• **Exercise input**
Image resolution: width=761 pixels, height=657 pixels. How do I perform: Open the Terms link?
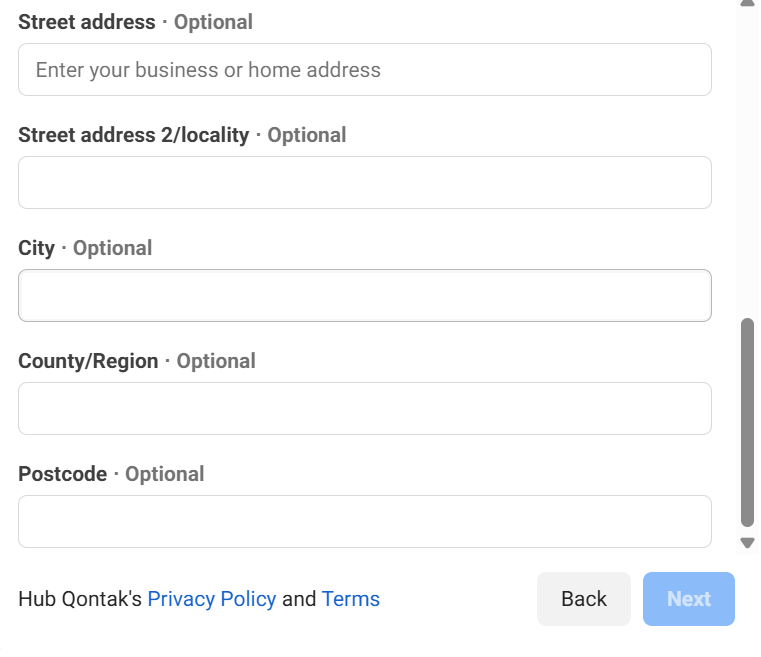coord(350,599)

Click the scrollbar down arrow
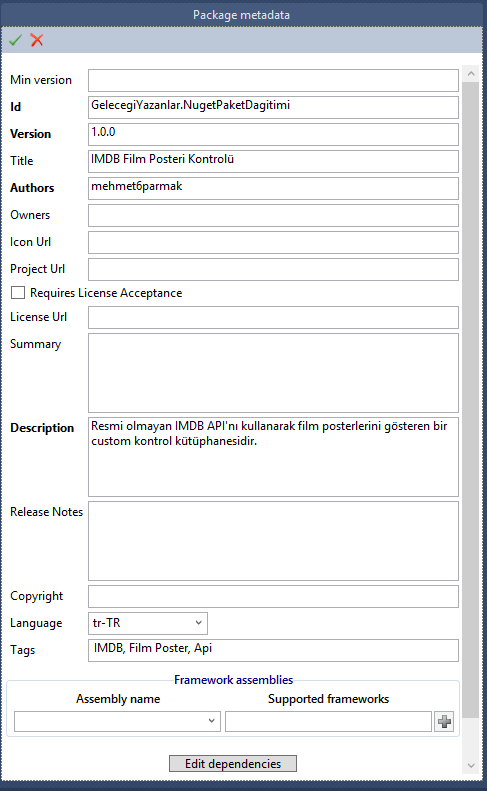coord(471,765)
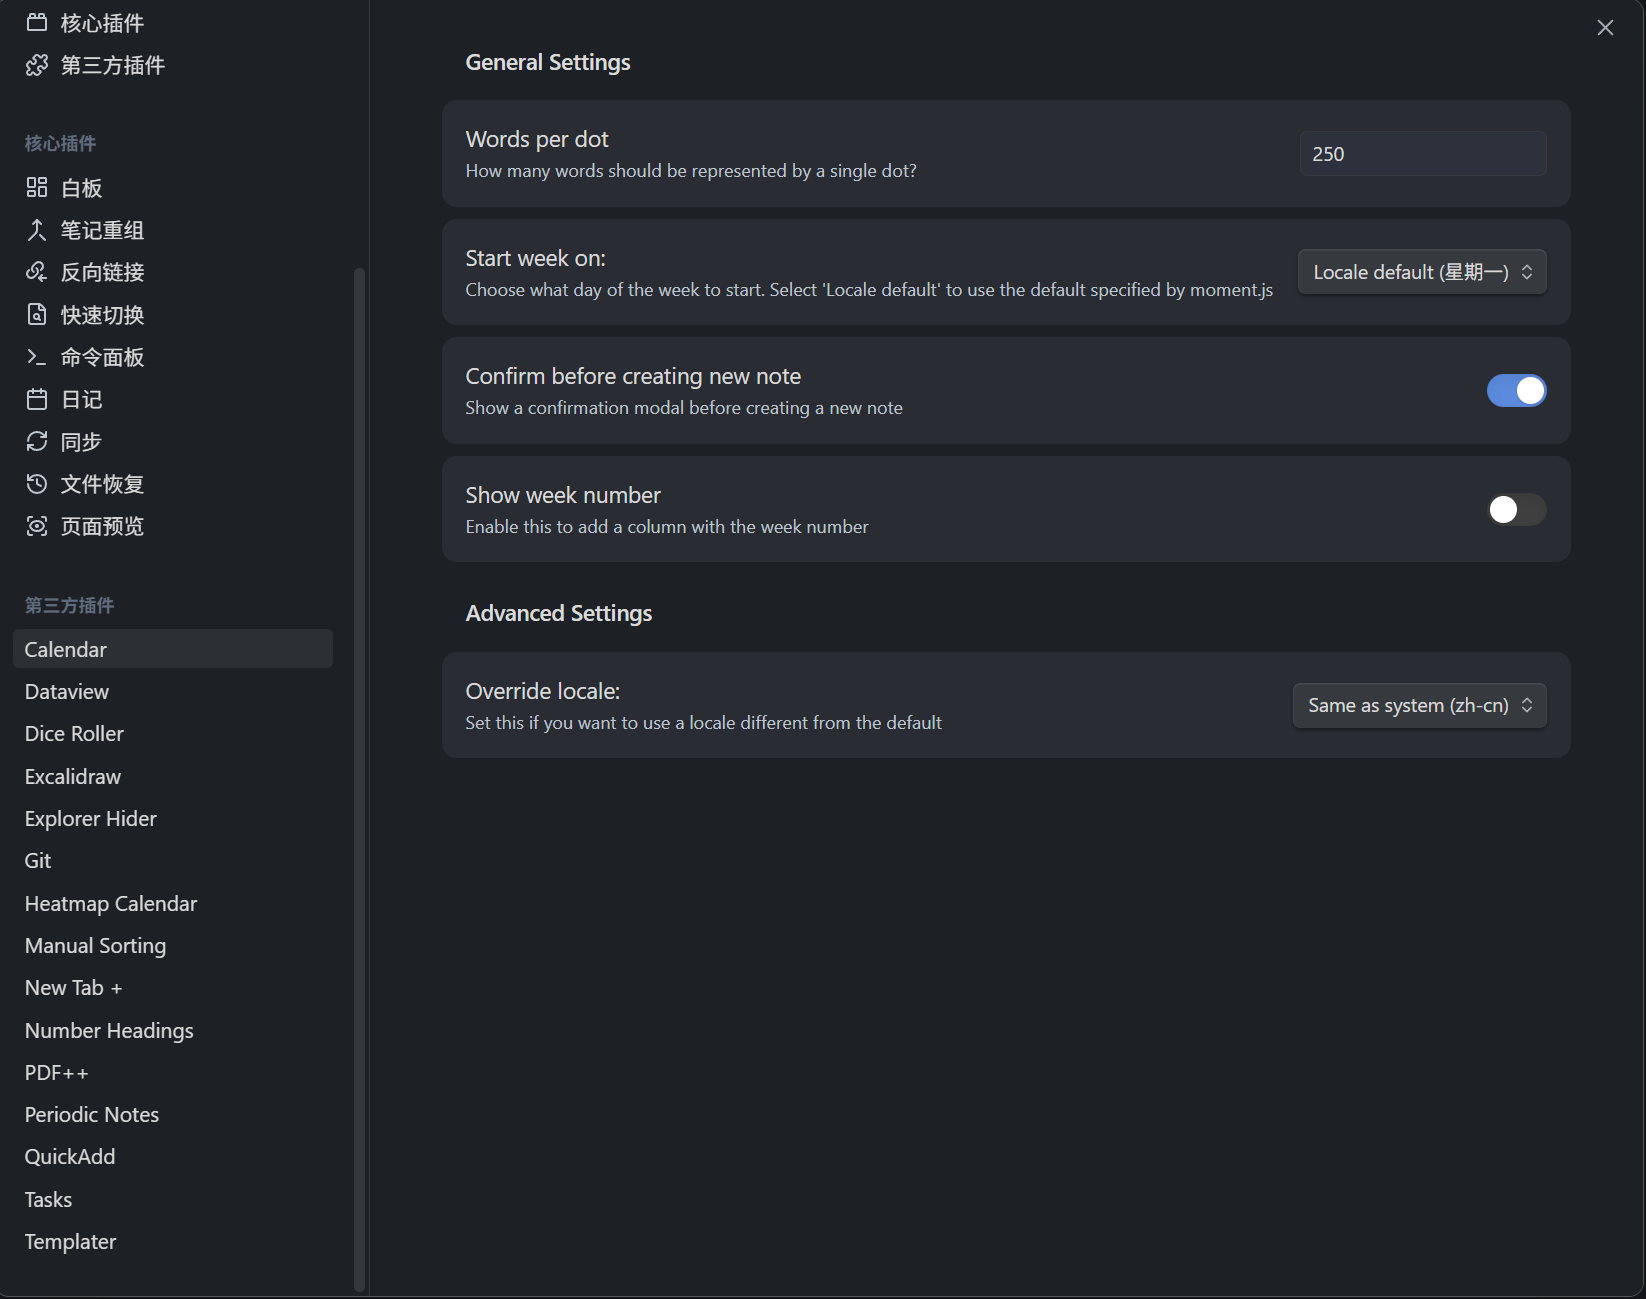The height and width of the screenshot is (1299, 1646).
Task: Open the File recovery (文件恢复) icon
Action: (37, 484)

• **What you need to do**
Set down the material word for word, and drop every picture from it.

• **Your response**
Image resolution: width=761 pixels, height=657 pixels. How do I perform: Open the Terms link?
coord(350,599)

Click the scrollbar down arrow
coord(471,765)
The height and width of the screenshot is (1299, 1646).
Task: Open the File recovery (文件恢复) icon
Action: (37, 484)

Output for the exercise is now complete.